— WHAT YOU NEED TO DO —
1. Reproduce the card-game post word for word, from "One hour later." to "says the boss man's partner.".
2. For each statement below, answer yes or no according to the card-game post, and quote the words that decide it: (a) Four people are playing cards. (b) The boss man tells Jefe to come to his office in two hours. (c) The boss man's partner bid on a strong hand.

— SELECTED EXCERPT —
↓
September 23, 2004

Cards

"So, Jefe, are you gonna play cards today?" says the boss man.

"I gotta get my shit done for the meeting this afternoon, so we'll see."

"You gotta get your priorities straight. Are you playing or not? I need a yes or no answer."

"Yes."

"Be at my office in an hour."

"Okay"

One hour later.

There's four of us playing cards. Me, my partner, the boss man, and the boss man's partner are the contestants. Things begin well for my team. We are kicking ass. Taking names. Kicking ass and taking names and setting world records. We got all the cards today, man. We are the hot shit. The boss man's partner has a spectacularly bad hand that he bid on...

"You must have done something wrong," says the boss man.

"Huh?" says the boss man's partner.

"I mean, you got terrible luck today. Horrible, just awful. Bad karma all around. What the fuck? Did you go next door and peek at your neighbor's wife or something?"

Laughs emit from the boss man's partner.
↑
— DATA PROVIDED —
↓
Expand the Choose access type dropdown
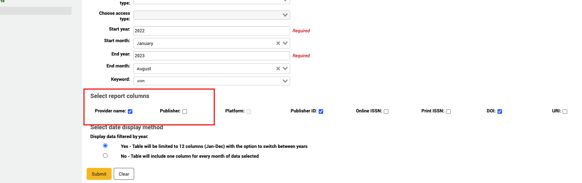tap(285, 15)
↑
— FINAL ANSWERS —
1.
One hour later.

There's four of us playing cards. Me, my partner, the boss man, and the boss man's partner are the contestants. Things begin well for my team. We are kicking ass. Taking names. Kicking ass and taking names and setting world records. We got all the cards today, man. We are the hot shit. The boss man's partner has a spectacularly bad hand that he bid on...

"You must have done something wrong," says the boss man.

"Huh?" says the boss man's partner.

2.
(a) Yes: "There's four of us playing cards."
(b) No: "Be at my office in an hour."
(c) No: "The boss man's partner has a spectacularly bad hand that he bid on..."